(Collected data entries)
━━━━━━━━━━━━━━━━━━━━━━━━━━━━━━
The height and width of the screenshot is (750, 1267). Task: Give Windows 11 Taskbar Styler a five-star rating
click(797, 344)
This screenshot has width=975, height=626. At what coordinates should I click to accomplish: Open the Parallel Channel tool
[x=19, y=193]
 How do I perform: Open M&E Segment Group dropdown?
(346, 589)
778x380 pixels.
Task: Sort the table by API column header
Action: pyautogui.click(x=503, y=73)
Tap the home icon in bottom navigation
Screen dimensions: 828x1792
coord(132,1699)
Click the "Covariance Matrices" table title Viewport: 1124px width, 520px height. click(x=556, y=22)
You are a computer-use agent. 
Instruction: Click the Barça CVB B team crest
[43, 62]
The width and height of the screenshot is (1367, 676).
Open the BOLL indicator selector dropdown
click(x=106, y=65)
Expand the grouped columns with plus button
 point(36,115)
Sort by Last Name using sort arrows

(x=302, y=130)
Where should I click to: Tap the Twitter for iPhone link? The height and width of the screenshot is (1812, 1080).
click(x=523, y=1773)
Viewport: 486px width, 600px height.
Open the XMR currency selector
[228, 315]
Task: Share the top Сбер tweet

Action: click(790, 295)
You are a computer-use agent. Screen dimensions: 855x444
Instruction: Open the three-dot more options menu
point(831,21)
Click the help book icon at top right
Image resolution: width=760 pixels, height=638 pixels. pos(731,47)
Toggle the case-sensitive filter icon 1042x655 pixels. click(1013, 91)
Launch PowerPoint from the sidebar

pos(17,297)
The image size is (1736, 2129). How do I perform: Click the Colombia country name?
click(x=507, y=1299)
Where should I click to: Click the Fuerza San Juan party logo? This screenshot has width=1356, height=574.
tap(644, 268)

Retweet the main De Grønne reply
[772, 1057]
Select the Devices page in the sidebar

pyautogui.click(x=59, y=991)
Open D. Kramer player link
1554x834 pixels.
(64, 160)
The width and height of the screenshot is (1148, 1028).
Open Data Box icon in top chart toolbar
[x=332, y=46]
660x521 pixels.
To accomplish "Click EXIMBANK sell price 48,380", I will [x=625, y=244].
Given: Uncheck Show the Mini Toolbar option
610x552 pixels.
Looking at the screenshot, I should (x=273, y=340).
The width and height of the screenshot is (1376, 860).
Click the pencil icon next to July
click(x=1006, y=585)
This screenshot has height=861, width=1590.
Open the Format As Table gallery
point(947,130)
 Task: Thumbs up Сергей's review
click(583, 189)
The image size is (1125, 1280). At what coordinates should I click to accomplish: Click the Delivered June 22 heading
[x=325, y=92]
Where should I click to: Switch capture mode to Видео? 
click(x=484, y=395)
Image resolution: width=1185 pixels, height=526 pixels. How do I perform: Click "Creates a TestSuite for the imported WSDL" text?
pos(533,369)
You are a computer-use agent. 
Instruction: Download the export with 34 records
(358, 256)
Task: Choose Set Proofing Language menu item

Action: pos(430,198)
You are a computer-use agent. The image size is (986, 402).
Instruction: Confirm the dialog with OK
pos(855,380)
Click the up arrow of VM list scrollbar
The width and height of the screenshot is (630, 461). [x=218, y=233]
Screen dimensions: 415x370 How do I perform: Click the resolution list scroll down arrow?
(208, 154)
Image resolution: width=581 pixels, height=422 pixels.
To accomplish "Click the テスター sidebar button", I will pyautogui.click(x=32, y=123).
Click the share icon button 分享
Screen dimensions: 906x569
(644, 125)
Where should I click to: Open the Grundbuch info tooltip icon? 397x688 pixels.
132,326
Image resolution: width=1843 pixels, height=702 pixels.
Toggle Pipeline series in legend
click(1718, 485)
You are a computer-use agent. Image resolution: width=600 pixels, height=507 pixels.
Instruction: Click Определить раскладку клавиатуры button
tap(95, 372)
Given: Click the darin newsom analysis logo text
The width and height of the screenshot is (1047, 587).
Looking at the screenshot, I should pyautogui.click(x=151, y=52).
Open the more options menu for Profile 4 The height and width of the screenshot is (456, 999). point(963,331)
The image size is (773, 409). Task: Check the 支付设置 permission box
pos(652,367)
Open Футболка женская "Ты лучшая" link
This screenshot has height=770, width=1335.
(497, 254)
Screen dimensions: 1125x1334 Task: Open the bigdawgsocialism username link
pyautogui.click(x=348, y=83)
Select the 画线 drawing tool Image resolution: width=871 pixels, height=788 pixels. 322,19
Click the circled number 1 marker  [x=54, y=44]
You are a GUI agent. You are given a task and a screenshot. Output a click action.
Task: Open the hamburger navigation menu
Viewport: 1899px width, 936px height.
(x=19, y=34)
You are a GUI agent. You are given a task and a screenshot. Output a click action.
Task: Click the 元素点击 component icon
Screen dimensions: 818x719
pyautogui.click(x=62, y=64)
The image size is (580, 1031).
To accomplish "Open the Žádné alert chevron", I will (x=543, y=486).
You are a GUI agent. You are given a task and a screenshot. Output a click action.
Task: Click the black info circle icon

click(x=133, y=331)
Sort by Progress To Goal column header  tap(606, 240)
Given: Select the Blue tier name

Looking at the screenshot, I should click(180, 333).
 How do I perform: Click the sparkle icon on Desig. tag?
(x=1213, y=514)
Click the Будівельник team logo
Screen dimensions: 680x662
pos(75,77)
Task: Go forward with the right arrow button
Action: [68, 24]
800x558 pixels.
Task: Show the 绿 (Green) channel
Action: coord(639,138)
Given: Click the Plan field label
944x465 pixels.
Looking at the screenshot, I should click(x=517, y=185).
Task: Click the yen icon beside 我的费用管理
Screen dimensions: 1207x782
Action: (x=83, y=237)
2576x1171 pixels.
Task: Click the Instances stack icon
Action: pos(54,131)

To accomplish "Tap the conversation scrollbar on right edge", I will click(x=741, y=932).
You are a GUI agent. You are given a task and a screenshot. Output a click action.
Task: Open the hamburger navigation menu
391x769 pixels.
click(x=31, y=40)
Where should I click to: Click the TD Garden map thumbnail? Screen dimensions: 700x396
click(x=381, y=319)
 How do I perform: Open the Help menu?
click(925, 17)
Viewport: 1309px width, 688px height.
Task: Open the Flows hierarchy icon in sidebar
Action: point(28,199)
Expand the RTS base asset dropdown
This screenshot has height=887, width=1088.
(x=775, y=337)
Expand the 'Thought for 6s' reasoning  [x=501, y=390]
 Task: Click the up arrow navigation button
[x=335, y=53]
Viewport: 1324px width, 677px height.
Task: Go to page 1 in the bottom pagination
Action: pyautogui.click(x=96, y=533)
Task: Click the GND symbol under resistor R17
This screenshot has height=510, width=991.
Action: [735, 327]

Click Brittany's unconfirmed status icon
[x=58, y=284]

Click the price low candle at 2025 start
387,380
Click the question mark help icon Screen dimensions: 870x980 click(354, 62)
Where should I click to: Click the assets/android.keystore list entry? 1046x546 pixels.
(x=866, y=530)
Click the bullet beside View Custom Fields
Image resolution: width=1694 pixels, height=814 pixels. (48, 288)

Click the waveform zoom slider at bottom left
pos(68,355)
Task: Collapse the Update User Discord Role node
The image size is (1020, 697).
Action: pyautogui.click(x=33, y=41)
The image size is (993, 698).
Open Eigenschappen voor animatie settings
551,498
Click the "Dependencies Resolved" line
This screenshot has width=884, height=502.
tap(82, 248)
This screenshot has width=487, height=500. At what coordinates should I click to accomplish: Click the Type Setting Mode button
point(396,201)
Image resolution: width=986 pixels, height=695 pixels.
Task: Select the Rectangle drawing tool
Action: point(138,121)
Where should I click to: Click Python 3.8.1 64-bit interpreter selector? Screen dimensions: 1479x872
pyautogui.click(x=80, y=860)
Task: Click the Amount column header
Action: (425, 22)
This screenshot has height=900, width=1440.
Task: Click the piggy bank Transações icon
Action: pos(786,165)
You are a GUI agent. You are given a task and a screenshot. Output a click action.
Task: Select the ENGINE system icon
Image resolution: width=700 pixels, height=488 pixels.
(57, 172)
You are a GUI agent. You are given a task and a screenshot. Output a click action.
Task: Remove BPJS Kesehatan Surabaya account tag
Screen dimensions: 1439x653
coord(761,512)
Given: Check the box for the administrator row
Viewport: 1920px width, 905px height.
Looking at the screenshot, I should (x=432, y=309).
━━━━━━━━━━━━━━━━━━━━━━━━━━━━━━
WORK TO COMPLETE » Reproduce every line from the preceding data in which the word "computer" can be found.

PROBLEM SOLUTION »
You are a computer-use agent. 
You are a computer-use agent. Screen dimensions: 855x444
You are a computer-use agent. 
You are a computer-use agent. The image size is (986, 402).
You are a computer-use agent. Image resolution: width=600 pixels, height=507 pixels.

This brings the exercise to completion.